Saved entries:
■ ■ ■ ■

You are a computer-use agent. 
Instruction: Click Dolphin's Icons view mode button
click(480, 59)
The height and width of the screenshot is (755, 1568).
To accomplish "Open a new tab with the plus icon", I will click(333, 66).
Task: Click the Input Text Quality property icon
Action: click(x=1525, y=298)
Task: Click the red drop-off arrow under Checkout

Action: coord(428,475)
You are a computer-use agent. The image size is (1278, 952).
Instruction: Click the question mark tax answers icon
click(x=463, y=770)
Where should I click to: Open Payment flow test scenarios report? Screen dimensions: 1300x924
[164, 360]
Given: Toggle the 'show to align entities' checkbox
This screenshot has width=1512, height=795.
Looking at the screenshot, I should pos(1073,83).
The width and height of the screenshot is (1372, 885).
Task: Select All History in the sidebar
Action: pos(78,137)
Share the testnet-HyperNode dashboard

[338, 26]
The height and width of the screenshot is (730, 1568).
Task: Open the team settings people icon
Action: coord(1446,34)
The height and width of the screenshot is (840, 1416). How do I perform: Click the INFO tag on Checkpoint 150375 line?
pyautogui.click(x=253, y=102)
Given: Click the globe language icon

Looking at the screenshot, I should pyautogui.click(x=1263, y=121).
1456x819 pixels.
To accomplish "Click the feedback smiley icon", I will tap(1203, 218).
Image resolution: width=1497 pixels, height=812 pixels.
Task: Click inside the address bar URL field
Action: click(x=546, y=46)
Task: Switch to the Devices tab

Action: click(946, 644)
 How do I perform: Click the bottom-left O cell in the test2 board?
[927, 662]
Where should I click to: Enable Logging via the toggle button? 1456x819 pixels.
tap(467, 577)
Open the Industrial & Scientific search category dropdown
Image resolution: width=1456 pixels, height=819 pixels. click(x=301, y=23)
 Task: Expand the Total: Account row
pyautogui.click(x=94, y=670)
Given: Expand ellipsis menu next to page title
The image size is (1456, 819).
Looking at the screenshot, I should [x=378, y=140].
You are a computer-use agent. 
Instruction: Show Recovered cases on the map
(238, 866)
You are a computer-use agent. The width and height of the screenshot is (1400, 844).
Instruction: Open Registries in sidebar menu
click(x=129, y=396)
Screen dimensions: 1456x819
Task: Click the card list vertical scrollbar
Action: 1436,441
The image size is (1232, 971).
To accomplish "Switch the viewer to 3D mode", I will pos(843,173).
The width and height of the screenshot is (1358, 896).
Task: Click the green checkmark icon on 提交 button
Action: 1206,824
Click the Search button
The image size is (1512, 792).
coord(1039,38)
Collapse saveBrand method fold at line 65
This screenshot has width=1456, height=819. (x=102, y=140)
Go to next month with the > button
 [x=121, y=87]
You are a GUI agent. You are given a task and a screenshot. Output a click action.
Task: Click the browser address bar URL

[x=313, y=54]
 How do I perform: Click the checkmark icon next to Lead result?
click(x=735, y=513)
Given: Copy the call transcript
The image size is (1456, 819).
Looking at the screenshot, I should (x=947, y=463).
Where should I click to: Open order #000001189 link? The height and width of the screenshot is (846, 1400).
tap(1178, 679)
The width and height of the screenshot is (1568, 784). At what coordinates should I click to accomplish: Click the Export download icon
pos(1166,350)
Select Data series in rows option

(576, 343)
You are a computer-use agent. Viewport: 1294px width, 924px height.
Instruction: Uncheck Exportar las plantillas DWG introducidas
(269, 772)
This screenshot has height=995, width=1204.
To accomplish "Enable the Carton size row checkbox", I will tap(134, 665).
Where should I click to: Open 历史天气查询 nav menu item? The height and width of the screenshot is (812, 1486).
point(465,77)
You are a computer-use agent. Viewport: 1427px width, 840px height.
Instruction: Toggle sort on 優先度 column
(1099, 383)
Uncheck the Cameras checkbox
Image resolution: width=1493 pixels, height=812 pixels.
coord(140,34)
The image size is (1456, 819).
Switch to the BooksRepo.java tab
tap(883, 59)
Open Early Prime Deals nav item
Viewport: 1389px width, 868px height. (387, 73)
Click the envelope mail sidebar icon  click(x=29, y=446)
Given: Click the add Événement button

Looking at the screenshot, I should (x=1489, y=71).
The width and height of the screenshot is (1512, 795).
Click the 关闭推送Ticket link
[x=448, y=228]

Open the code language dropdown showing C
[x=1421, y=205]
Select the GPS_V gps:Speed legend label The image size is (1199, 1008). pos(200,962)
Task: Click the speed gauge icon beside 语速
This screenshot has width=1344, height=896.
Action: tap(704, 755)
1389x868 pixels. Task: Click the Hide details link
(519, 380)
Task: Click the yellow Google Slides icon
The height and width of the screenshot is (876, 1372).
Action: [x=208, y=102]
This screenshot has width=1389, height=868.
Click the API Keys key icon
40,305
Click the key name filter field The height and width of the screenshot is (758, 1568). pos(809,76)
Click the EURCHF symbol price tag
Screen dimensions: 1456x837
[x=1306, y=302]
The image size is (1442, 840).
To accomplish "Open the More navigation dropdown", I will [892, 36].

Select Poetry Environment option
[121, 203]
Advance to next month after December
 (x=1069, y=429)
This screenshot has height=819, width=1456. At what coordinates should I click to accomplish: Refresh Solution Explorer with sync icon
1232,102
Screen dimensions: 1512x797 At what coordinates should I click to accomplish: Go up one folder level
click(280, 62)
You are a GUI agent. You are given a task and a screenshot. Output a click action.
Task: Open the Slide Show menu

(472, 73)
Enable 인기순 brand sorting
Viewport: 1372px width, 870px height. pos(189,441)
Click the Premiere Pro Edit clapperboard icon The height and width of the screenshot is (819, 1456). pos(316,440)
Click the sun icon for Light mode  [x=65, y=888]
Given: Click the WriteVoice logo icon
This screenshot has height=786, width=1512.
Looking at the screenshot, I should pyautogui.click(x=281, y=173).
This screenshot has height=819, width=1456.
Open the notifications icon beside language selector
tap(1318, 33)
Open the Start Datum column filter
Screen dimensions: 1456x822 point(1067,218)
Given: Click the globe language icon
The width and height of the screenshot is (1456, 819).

■ ■ ■ ■

Set down each entry again, exactly as written.

[Completed task]:
You are a computer-use agent. 
Instruction: Click Dolphin's Icons view mode button
click(480, 59)
The height and width of the screenshot is (755, 1568).
To accomplish "Open a new tab with the plus icon", I will click(333, 66).
Task: Click the Input Text Quality property icon
Action: click(x=1525, y=298)
Task: Click the red drop-off arrow under Checkout

Action: coord(428,475)
You are a computer-use agent. The image size is (1278, 952).
Instruction: Click the question mark tax answers icon
click(x=463, y=770)
Where should I click to: Open Payment flow test scenarios report? Screen dimensions: 1300x924
[164, 360]
Given: Toggle the 'show to align entities' checkbox
This screenshot has width=1512, height=795.
Looking at the screenshot, I should pos(1073,83).
The width and height of the screenshot is (1372, 885).
Task: Select All History in the sidebar
Action: pos(78,137)
Share the testnet-HyperNode dashboard

[338, 26]
The height and width of the screenshot is (730, 1568).
Task: Open the team settings people icon
Action: coord(1446,34)
The height and width of the screenshot is (840, 1416). How do I perform: Click the INFO tag on Checkpoint 150375 line?
pyautogui.click(x=253, y=102)
Given: Click the globe language icon

Looking at the screenshot, I should pyautogui.click(x=1263, y=121).
1456x819 pixels.
To accomplish "Click the feedback smiley icon", I will tap(1203, 218).
Image resolution: width=1497 pixels, height=812 pixels.
Task: Click inside the address bar URL field
Action: click(x=546, y=46)
Task: Switch to the Devices tab

Action: click(946, 644)
 How do I perform: Click the bottom-left O cell in the test2 board?
[927, 662]
Where should I click to: Enable Logging via the toggle button? 1456x819 pixels.
tap(467, 577)
Open the Industrial & Scientific search category dropdown
Image resolution: width=1456 pixels, height=819 pixels. click(x=301, y=23)
 Task: Expand the Total: Account row
pyautogui.click(x=94, y=670)
Given: Expand ellipsis menu next to page title
The image size is (1456, 819).
Looking at the screenshot, I should [x=378, y=140].
You are a computer-use agent. 
Instruction: Show Recovered cases on the map
(238, 866)
You are a computer-use agent. The width and height of the screenshot is (1400, 844).
Instruction: Open Registries in sidebar menu
click(x=129, y=396)
Screen dimensions: 1456x819
Task: Click the card list vertical scrollbar
Action: 1436,441
The image size is (1232, 971).
To accomplish "Switch the viewer to 3D mode", I will pos(843,173).
The width and height of the screenshot is (1358, 896).
Task: Click the green checkmark icon on 提交 button
Action: 1206,824
Click the Search button
The image size is (1512, 792).
coord(1039,38)
Collapse saveBrand method fold at line 65
This screenshot has width=1456, height=819. (x=102, y=140)
Go to next month with the > button
 [x=121, y=87]
You are a GUI agent. You are given a task and a screenshot. Output a click action.
Task: Click the browser address bar URL

[x=313, y=54]
 How do I perform: Click the checkmark icon next to Lead result?
click(x=735, y=513)
Given: Copy the call transcript
The image size is (1456, 819).
Looking at the screenshot, I should (x=947, y=463).
Where should I click to: Open order #000001189 link? The height and width of the screenshot is (846, 1400).
tap(1178, 679)
The width and height of the screenshot is (1568, 784). At what coordinates should I click to accomplish: Click the Export download icon
pos(1166,350)
Select Data series in rows option

(576, 343)
You are a computer-use agent. Viewport: 1294px width, 924px height.
Instruction: Uncheck Exportar las plantillas DWG introducidas
(269, 772)
This screenshot has height=995, width=1204.
To accomplish "Enable the Carton size row checkbox", I will tap(134, 665).
Where should I click to: Open 历史天气查询 nav menu item? The height and width of the screenshot is (812, 1486).
point(465,77)
You are a computer-use agent. Viewport: 1427px width, 840px height.
Instruction: Toggle sort on 優先度 column
(1099, 383)
Uncheck the Cameras checkbox
Image resolution: width=1493 pixels, height=812 pixels.
coord(140,34)
The image size is (1456, 819).
Switch to the BooksRepo.java tab
tap(883, 59)
Open Early Prime Deals nav item
Viewport: 1389px width, 868px height. (387, 73)
Click the envelope mail sidebar icon  click(x=29, y=446)
Given: Click the add Événement button

Looking at the screenshot, I should (x=1489, y=71).
The width and height of the screenshot is (1512, 795).
Click the 关闭推送Ticket link
[x=448, y=228]

Open the code language dropdown showing C
[x=1421, y=205]
Select the GPS_V gps:Speed legend label The image size is (1199, 1008). pos(200,962)
Task: Click the speed gauge icon beside 语速
This screenshot has width=1344, height=896.
Action: tap(704, 755)
1389x868 pixels. Task: Click the Hide details link
(519, 380)
Task: Click the yellow Google Slides icon
The height and width of the screenshot is (876, 1372).
Action: [x=208, y=102]
This screenshot has width=1389, height=868.
Click the API Keys key icon
40,305
Click the key name filter field The height and width of the screenshot is (758, 1568). pos(809,76)
Click the EURCHF symbol price tag
Screen dimensions: 1456x837
[x=1306, y=302]
The image size is (1442, 840).
To accomplish "Open the More navigation dropdown", I will [892, 36].

Select Poetry Environment option
[121, 203]
Advance to next month after December
 (x=1069, y=429)
This screenshot has height=819, width=1456. At what coordinates should I click to accomplish: Refresh Solution Explorer with sync icon
1232,102
Screen dimensions: 1512x797 At what coordinates should I click to accomplish: Go up one folder level
click(280, 62)
You are a GUI agent. You are given a task and a screenshot. Output a click action.
Task: Open the Slide Show menu

(472, 73)
Enable 인기순 brand sorting
Viewport: 1372px width, 870px height. pos(189,441)
Click the Premiere Pro Edit clapperboard icon The height and width of the screenshot is (819, 1456). pos(316,440)
Click the sun icon for Light mode  [x=65, y=888]
Given: Click the WriteVoice logo icon
This screenshot has height=786, width=1512.
Looking at the screenshot, I should pyautogui.click(x=281, y=173).
This screenshot has height=819, width=1456.
Open the notifications icon beside language selector
tap(1318, 33)
Open the Start Datum column filter
Screen dimensions: 1456x822 point(1067,218)
Given: Click the globe language icon
The width and height of the screenshot is (1456, 819).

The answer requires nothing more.